| Instructions for the task |
List each line of the records below that contains the string "what". Case counts, so only lines matching its capitalization qualify.
** Start Working data **
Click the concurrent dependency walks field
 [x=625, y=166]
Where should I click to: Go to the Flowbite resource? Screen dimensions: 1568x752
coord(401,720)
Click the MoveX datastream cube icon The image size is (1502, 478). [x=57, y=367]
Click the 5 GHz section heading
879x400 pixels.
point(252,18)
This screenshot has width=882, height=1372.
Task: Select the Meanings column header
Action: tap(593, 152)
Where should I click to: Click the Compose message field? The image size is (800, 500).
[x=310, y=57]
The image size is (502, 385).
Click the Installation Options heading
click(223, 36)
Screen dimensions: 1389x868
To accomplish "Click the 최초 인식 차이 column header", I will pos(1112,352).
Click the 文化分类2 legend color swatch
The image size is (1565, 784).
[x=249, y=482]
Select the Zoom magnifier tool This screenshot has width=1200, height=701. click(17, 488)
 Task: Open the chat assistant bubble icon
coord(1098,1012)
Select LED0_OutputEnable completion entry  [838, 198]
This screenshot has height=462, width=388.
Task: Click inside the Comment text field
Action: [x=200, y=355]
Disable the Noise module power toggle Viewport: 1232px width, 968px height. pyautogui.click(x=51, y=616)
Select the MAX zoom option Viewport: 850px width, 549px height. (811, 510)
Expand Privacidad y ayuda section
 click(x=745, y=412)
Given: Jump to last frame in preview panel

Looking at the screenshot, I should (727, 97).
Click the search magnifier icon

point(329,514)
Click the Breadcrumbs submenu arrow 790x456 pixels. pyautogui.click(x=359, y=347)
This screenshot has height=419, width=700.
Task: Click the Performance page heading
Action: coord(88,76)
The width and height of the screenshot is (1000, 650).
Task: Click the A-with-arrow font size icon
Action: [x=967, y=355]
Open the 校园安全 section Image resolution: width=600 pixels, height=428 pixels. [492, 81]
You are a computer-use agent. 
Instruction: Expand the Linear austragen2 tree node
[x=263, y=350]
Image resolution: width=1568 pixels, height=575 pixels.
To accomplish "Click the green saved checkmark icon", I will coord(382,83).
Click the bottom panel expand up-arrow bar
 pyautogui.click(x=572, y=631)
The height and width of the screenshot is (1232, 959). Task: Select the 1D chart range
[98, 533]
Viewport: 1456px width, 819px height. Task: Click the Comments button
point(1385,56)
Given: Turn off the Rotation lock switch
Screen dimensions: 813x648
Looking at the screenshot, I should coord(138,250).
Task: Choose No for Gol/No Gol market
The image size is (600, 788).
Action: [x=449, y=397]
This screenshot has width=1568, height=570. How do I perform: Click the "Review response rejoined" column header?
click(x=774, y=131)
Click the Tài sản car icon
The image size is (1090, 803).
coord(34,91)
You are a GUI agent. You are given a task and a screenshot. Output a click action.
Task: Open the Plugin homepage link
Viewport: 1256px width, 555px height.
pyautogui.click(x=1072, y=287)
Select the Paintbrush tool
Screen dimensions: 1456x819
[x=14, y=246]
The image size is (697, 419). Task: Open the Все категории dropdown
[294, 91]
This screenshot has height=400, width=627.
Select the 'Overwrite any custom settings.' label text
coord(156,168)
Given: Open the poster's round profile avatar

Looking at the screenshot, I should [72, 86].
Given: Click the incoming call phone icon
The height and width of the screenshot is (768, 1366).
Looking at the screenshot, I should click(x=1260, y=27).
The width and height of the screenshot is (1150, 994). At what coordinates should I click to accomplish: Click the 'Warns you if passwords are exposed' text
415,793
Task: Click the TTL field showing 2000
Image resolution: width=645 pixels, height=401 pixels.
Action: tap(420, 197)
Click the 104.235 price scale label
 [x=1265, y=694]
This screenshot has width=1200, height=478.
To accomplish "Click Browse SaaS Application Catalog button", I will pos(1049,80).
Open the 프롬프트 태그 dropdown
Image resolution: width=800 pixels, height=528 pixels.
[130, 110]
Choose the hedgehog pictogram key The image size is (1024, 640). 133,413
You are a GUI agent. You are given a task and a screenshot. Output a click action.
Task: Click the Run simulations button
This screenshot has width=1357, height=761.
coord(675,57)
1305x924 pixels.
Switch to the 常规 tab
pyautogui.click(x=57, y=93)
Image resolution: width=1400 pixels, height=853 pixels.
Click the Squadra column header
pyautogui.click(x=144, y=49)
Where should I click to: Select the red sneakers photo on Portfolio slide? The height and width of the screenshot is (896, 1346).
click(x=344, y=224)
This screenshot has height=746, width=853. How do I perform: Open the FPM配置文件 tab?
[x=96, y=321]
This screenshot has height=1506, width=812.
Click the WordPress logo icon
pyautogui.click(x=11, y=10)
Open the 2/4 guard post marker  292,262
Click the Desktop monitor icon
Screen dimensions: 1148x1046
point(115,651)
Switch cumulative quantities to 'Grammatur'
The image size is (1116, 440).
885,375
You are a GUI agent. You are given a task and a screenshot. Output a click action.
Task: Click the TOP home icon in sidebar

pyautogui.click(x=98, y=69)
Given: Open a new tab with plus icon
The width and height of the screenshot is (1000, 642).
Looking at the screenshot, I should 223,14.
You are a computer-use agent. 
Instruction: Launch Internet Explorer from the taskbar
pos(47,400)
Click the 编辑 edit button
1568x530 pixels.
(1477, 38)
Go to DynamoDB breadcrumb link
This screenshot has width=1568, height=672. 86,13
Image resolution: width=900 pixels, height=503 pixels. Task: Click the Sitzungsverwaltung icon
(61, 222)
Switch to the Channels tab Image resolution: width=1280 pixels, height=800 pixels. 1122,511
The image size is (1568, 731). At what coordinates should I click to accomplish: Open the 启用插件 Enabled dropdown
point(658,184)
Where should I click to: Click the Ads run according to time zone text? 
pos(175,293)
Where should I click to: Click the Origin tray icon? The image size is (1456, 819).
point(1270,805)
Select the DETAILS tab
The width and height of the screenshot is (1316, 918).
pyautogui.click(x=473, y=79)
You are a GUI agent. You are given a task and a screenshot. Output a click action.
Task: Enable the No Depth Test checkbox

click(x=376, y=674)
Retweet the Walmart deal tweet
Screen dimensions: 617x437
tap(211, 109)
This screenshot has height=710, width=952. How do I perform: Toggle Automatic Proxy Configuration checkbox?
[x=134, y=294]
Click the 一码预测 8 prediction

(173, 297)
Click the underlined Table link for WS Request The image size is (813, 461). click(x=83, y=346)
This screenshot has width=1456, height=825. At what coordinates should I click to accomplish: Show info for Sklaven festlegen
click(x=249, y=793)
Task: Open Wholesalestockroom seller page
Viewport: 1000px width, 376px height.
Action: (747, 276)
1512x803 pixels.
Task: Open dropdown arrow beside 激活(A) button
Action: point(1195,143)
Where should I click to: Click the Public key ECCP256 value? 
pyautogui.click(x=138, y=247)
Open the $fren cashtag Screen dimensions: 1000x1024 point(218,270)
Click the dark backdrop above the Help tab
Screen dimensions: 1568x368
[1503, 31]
** End Working data **
| Full solution |
The width and height of the screenshot is (1150, 994). At what coordinates should I click to accomplish: Click the 'Warns you if passwords are exposed' text
The image size is (1568, 731). At what coordinates should I click to accomplish: Open the 启用插件 Enabled dropdown
This screenshot has width=1456, height=825. At what coordinates should I click to accomplish: Show info for Sklaven festlegen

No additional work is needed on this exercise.